Harald Krüger: Ein Interview ist kein Verhör, sondern in erster Linie ein beidseitiges Kennenlernen. Natürlich werden dabei kritische Fragen gestellt und die fachliche und persönliche Eignung abgefragt. Ein Bewerbungsgespräch ist idealerweise ein Dialog in beide Richtungen, schließlich geht es darum herauszufinden, ob Unternehmen und Bewerber zueinander passen, und eine Entscheidungsgrundlage dafür zu schaffen. Ein wenig Anspannung und Nervosität im Bewerbungsgespräch ist normal, denn auch im Berufsleben muss man sich immer wieder auf neue Gesprächspartner und -situationen einstellen. Die Qualität eines Gespräches wird oft in den ersten Minuten festgelegt, daher rate ich immer zu einem positiven Einstieg.

Glassdoor: Top-Talente im Unternehmen zu behalten, ist für Unternehmen heutzutage extrem wichtig. Wie managen Sie Ihre Teams, um dieses Ziel zu erreichen?
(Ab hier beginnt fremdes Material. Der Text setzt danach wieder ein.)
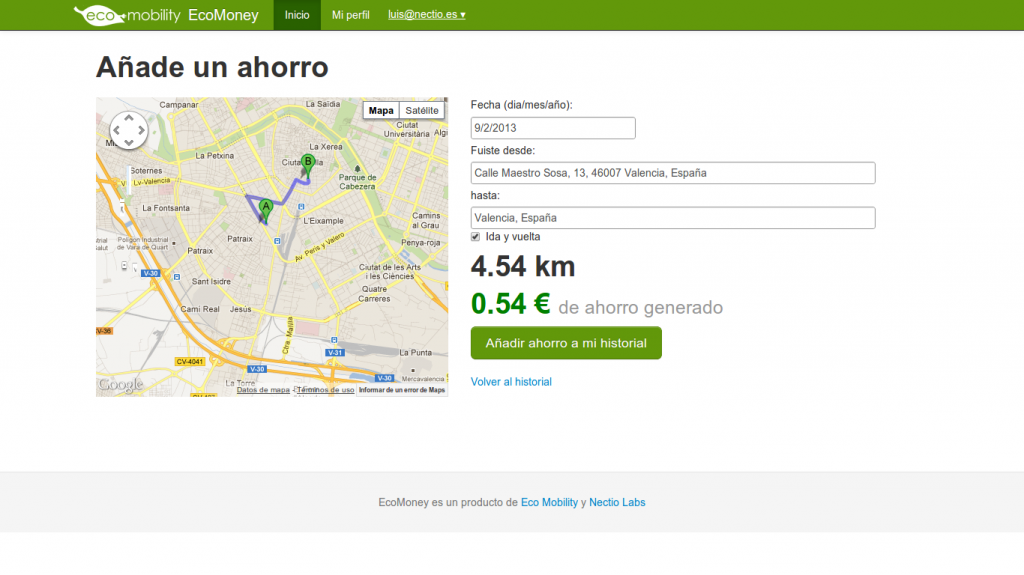Follow the Volver al historial link

(x=511, y=382)

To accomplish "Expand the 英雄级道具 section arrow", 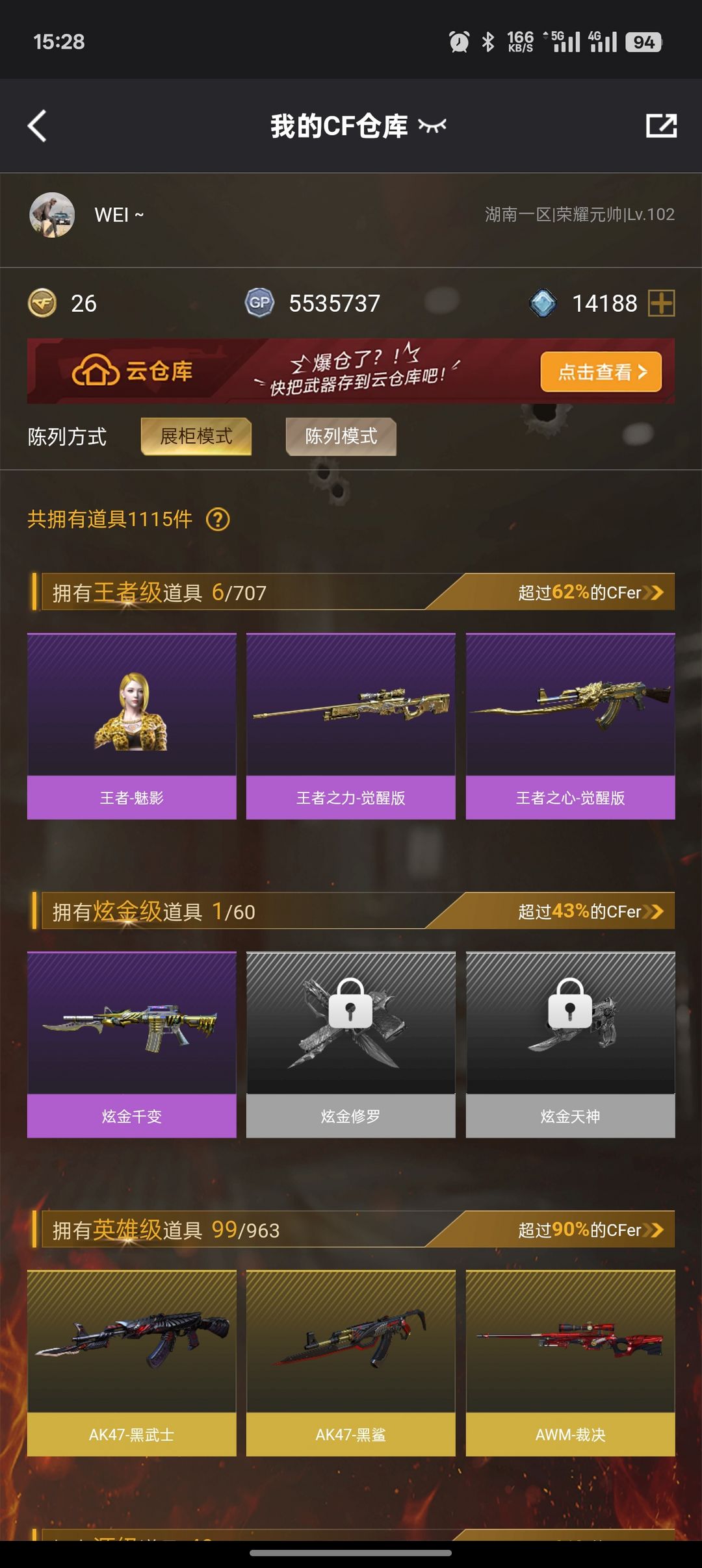I will (653, 1230).
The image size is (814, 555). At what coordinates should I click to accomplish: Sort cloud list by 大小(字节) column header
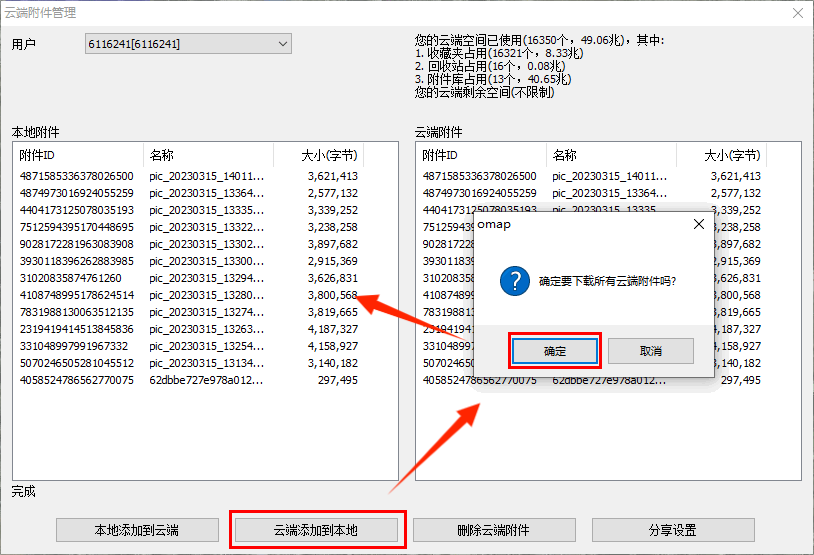point(731,155)
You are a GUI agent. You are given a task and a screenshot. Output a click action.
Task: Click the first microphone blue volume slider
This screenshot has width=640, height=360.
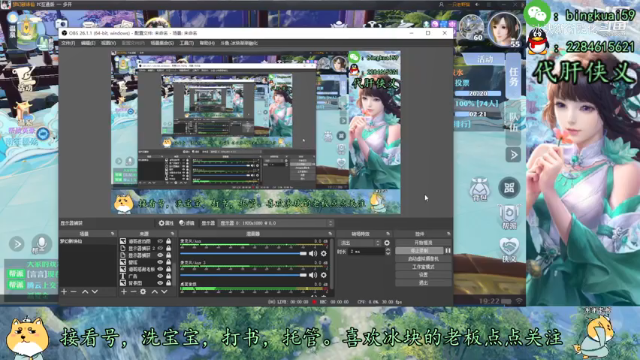click(x=243, y=253)
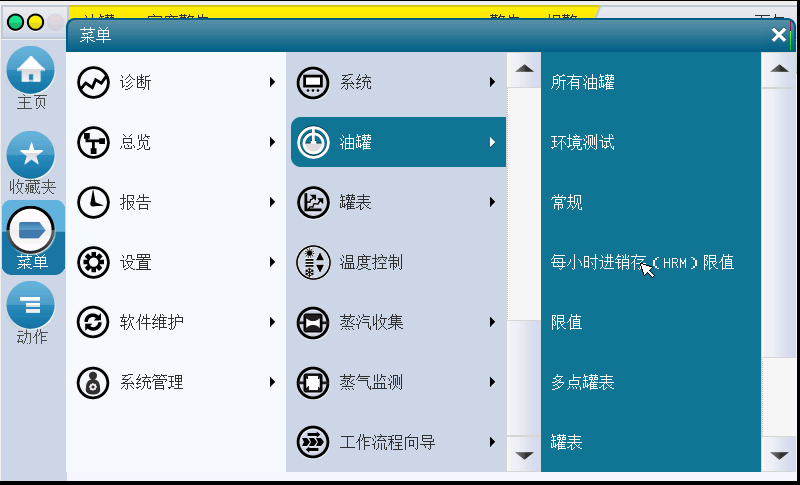
Task: Select 蒸气监测 menu item
Action: pos(371,383)
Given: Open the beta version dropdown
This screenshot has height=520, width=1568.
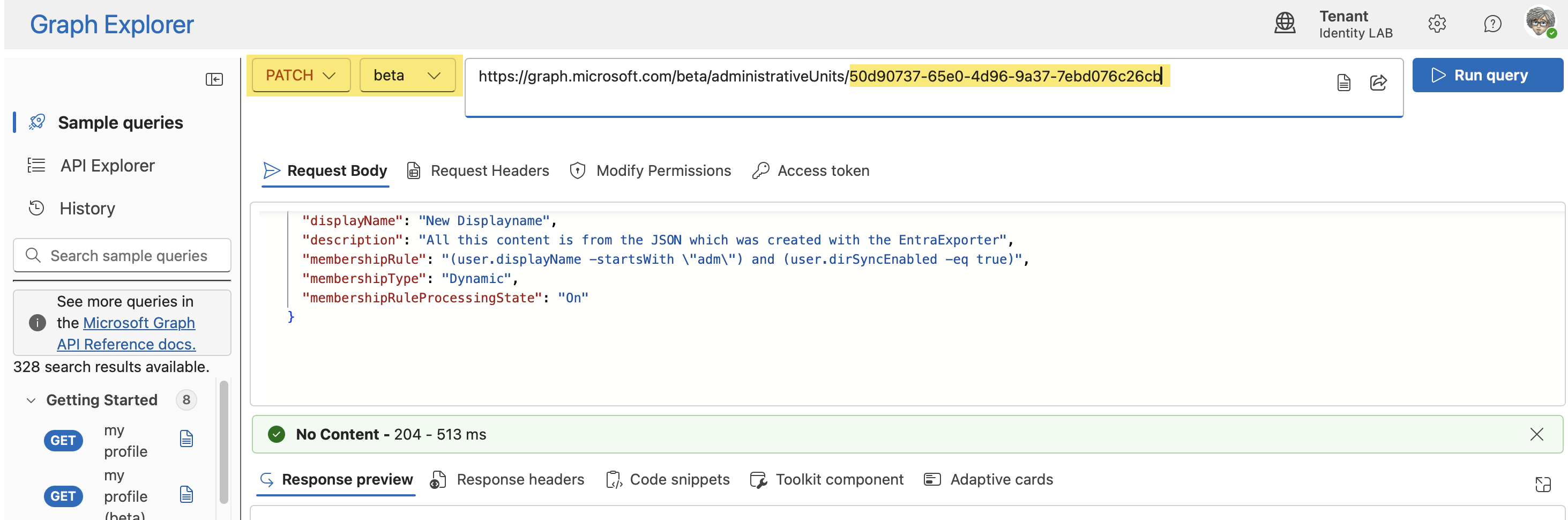Looking at the screenshot, I should pyautogui.click(x=407, y=76).
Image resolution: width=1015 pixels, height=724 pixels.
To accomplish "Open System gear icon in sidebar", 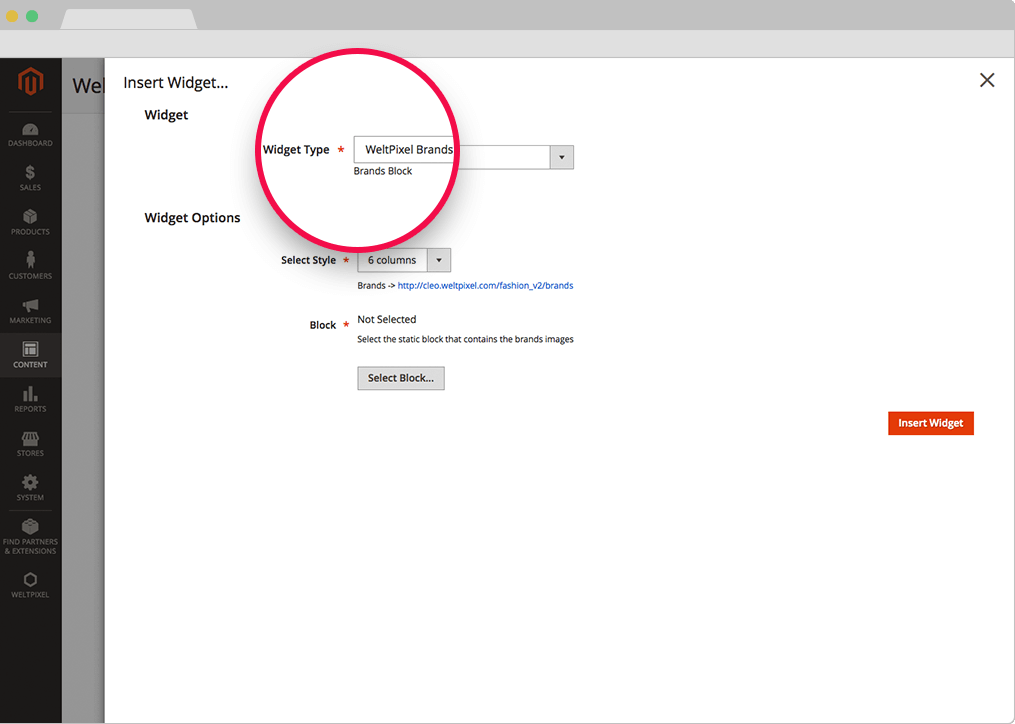I will 30,488.
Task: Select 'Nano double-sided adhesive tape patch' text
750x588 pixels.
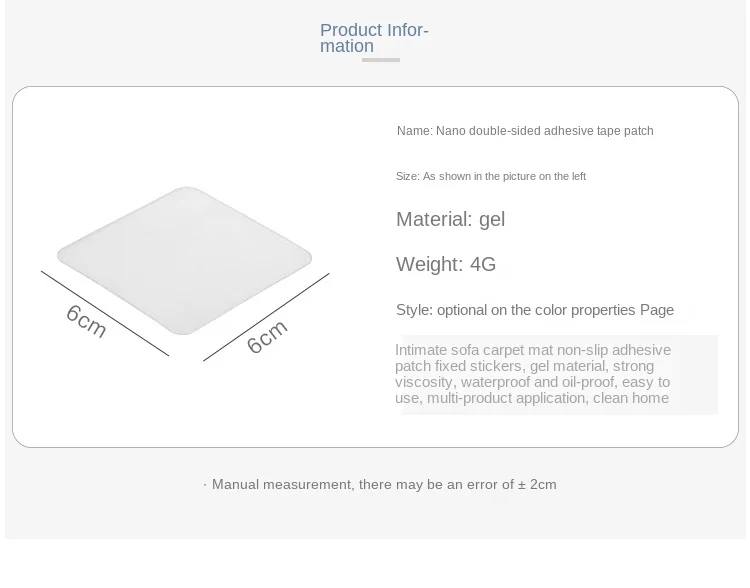Action: (x=545, y=131)
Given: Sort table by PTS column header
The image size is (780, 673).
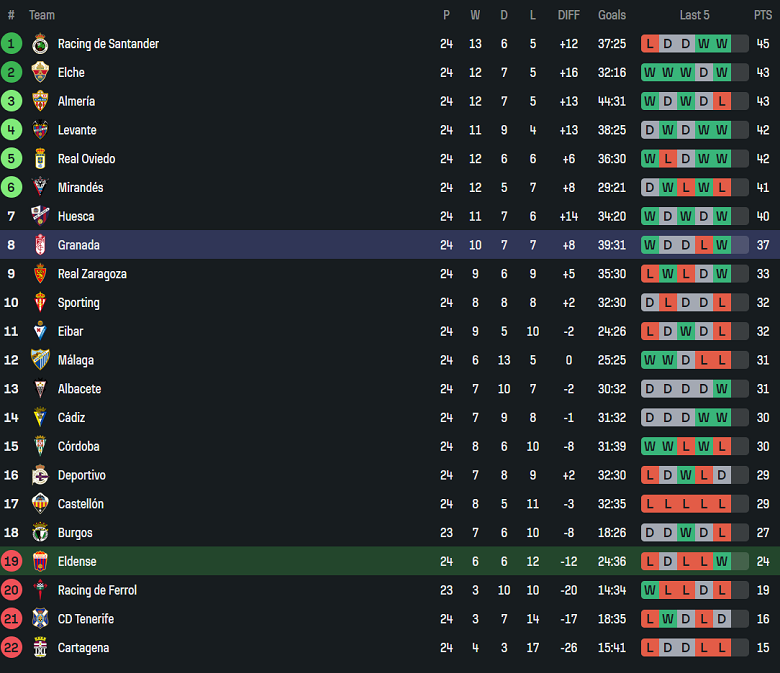Looking at the screenshot, I should coord(763,15).
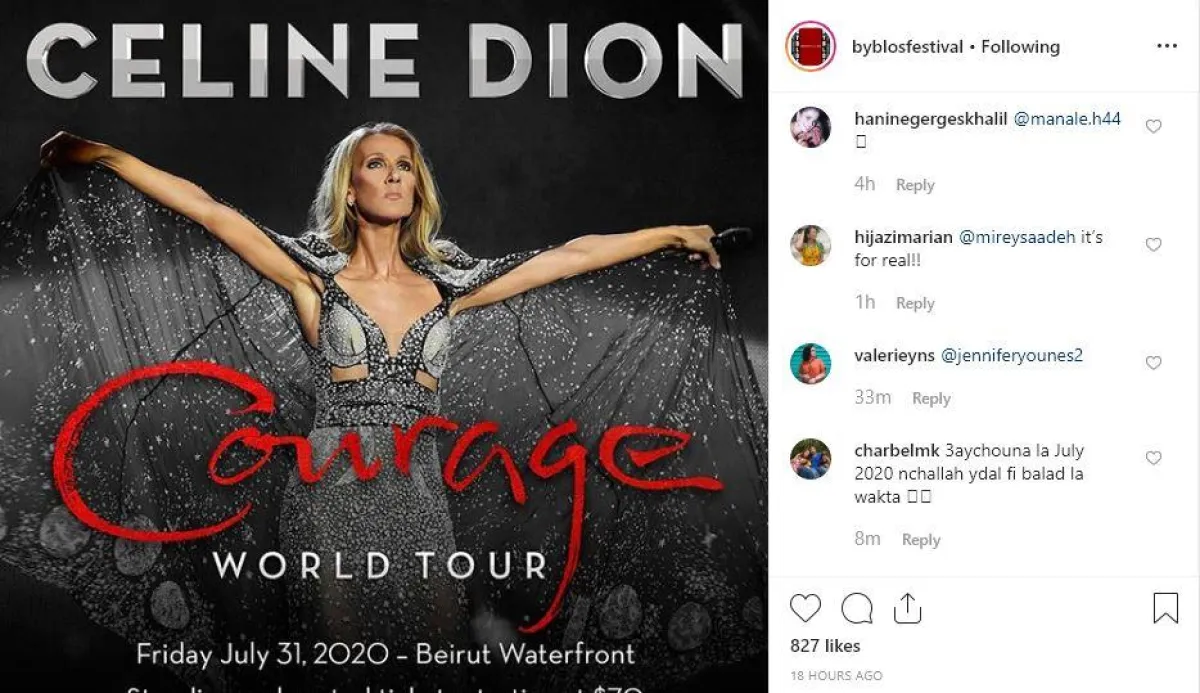Open comment bubble icon under post

[x=857, y=608]
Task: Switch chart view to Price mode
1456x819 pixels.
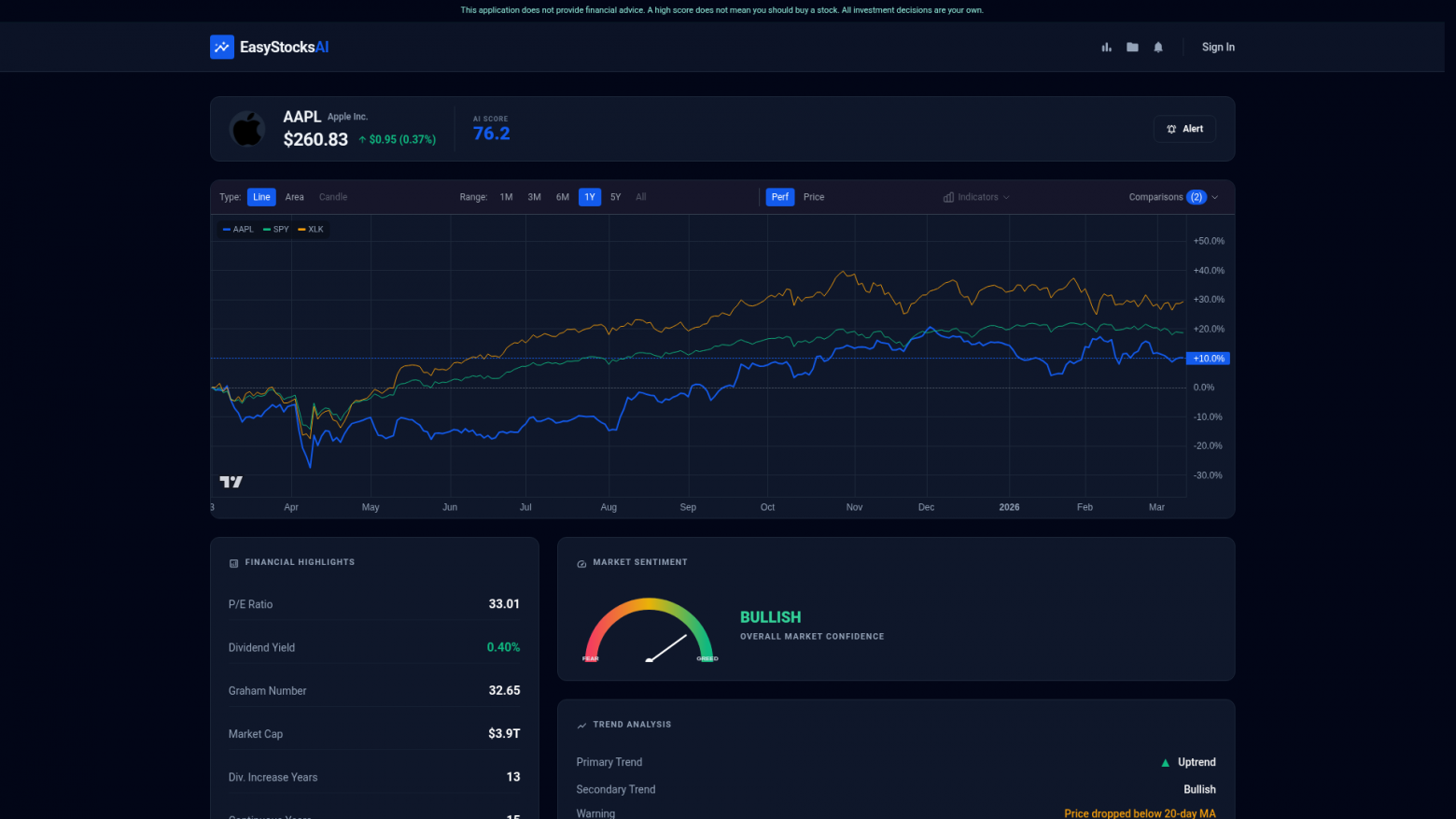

Harald Krüger: Eine angemessene Vergütung, die sich an Zielen orientiert, und die Beteiligung aller am Erfolg des Unternehmens sind für Mitarbeiter sicherlich wichtig. Entscheidender für die langfristige Bindung und Motivation der Talente ist meiner Ansicht nach aber das Arbeitsumfeld und eine verantwortungsvolle und inspirierende Aufgabe. Habe ich als Mitarbeiter die Möglichkeit zu gestalten, Ideen zu entwickeln und umzusetzen und dabei Verantwortung zu übernehmen? Erfahre ich die Wertschätzung vom Vorgesetzen und dem Team? Ein solches Umfeld kann man nicht anordnen, sondern es muss auf allen Ebenen gelebt werden.

Glassdoor: Was ist Ihr bester Trick, um noch produktiver zu sein?

Harald Krüger: Manchmal innezuhalten, abzuschalten und durch einen guten Ausgleich wieder Kraft zu sammeln. Zum Beispiel mit der Familie, mit Freunden, beim Sport oder einfach, indem man sich mal Ruhe gönnt. Dann ist man bei der Arbeit produktiver und kann sich dadurch Freiräume schaffen, um kreativ zu sein.

Glassdoor: Welchen Tipp würden Sie Bewerbern geben, um den passenden Job zu finden?

Harald Krüger: Hör auf dich selbst, und nicht so sehr auf andere. Und höre dabei tief in dich rein. Was sind meine Stärken? Passen diese vielleicht auch auf einen Job, den ich noch gar nicht auf dem Radar hatte? Was treibt mich? Wo liegt meine Leidenschaft? Wenn man merkt, dass einen eine Aufgabe emotional anspricht, dann sollte man ruhig versuchen, auch mal über den Tellerrand zu schauen und etwas ganz anderes zu machen. Ein ganz praktischer Tipp noch: Das sollte man sich allerding nicht erst kurz vor knapp überlegen, wenn man die Schule oder Uni abgeschlossen hat. Wer sich schon früh mit verschiedenen Jobs beschäftigt und hier und da mal reinschnuppert, z.B. im Rahmen von Praktika, der trifft sicherlich die bessere Berufsentscheidung.